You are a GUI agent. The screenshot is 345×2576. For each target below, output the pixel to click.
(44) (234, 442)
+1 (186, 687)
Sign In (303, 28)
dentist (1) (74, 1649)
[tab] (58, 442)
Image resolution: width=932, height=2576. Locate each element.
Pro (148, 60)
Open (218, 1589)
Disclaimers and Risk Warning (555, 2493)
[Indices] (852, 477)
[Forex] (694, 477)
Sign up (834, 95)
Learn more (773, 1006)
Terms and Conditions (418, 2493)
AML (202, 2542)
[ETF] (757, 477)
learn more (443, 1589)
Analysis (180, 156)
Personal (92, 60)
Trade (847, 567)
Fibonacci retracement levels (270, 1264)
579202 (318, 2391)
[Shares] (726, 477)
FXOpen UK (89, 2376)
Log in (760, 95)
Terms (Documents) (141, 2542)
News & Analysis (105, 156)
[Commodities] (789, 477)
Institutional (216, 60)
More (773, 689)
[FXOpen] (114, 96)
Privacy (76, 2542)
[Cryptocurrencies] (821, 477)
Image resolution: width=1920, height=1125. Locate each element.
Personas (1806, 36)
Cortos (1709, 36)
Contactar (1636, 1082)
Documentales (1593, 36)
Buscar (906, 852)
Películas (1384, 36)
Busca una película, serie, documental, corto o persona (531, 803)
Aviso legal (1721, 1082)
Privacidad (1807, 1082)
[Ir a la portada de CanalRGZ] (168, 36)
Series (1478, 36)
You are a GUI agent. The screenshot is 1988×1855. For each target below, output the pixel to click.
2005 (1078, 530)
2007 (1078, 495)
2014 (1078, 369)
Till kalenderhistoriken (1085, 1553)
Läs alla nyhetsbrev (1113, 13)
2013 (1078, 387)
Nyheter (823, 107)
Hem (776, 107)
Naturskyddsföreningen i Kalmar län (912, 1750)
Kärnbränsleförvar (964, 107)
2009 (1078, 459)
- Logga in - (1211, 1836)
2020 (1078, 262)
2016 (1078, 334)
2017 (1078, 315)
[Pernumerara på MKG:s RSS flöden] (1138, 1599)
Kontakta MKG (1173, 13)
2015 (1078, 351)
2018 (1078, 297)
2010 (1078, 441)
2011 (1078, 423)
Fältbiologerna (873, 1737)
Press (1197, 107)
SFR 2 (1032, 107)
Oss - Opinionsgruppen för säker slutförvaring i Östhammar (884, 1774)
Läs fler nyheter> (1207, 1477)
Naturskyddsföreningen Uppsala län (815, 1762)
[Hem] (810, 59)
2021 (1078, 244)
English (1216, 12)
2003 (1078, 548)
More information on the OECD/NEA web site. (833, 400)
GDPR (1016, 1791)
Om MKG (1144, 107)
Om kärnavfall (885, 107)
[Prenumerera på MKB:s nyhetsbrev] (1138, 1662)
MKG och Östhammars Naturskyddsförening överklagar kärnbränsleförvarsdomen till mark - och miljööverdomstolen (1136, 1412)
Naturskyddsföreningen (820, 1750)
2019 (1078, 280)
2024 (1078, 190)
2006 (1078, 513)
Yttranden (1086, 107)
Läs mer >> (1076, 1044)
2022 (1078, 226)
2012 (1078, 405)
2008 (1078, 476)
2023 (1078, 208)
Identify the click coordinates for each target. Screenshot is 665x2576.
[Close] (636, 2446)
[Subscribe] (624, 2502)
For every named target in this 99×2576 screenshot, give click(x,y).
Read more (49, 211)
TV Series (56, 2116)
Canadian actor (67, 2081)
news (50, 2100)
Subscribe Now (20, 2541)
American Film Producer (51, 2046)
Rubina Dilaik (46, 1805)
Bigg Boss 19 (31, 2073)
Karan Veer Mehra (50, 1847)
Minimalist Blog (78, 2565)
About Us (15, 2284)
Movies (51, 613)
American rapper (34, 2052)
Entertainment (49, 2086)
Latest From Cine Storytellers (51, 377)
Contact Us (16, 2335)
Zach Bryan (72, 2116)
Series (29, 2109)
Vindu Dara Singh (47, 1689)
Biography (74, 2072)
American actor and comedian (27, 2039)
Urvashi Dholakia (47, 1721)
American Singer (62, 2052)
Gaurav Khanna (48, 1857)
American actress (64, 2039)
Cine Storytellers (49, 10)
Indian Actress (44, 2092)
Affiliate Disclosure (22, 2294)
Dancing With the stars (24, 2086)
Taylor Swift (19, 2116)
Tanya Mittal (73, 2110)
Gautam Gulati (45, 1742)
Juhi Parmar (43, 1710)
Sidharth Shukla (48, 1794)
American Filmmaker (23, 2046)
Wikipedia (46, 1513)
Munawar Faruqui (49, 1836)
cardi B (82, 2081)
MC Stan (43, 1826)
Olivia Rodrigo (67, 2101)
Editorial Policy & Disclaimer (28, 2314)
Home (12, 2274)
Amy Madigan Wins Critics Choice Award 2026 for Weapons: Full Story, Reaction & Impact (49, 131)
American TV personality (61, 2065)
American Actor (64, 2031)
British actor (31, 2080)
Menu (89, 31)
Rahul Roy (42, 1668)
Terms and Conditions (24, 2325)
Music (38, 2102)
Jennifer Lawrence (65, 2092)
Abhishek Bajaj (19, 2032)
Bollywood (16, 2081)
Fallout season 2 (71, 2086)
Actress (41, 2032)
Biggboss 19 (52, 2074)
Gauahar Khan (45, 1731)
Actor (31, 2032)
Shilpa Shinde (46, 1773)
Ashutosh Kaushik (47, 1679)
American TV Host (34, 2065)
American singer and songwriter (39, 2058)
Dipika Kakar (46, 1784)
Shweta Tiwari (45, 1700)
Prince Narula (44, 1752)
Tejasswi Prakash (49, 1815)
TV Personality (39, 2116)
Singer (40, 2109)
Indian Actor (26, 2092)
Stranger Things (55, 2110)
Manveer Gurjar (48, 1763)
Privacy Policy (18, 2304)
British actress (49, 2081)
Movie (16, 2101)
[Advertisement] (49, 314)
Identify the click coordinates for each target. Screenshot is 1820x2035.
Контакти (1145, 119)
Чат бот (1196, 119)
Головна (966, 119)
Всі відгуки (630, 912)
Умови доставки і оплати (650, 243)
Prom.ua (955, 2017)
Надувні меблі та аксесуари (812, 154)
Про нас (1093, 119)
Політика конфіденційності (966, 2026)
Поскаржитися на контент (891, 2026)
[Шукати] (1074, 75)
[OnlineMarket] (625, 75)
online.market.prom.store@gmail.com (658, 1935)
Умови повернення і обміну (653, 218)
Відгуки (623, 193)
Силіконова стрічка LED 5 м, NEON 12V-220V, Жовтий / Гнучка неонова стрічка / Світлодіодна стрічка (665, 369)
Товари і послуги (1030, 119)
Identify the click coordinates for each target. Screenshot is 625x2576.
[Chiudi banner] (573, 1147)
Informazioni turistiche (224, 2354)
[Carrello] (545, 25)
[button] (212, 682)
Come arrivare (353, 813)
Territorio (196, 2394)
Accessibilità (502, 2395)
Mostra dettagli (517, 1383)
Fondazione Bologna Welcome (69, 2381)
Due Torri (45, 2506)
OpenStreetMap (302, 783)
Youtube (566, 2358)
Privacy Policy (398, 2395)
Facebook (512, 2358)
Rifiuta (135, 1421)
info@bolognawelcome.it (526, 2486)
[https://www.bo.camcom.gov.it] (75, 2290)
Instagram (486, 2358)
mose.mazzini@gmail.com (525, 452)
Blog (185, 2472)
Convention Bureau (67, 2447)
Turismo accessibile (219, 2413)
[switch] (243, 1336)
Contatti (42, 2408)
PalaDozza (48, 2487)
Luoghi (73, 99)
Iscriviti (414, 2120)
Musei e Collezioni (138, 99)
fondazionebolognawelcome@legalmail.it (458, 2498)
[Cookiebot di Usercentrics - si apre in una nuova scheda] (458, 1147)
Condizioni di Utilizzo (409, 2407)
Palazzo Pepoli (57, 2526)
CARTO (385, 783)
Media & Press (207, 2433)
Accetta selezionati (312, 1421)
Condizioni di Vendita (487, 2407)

———

### Problem to solve
Across the entries above, find each line with the word "nyhetsbrev" and please copy it out.

### Result
Läs alla nyhetsbrev (1113, 13)
[Prenumerera på MKB:s nyhetsbrev] (1138, 1662)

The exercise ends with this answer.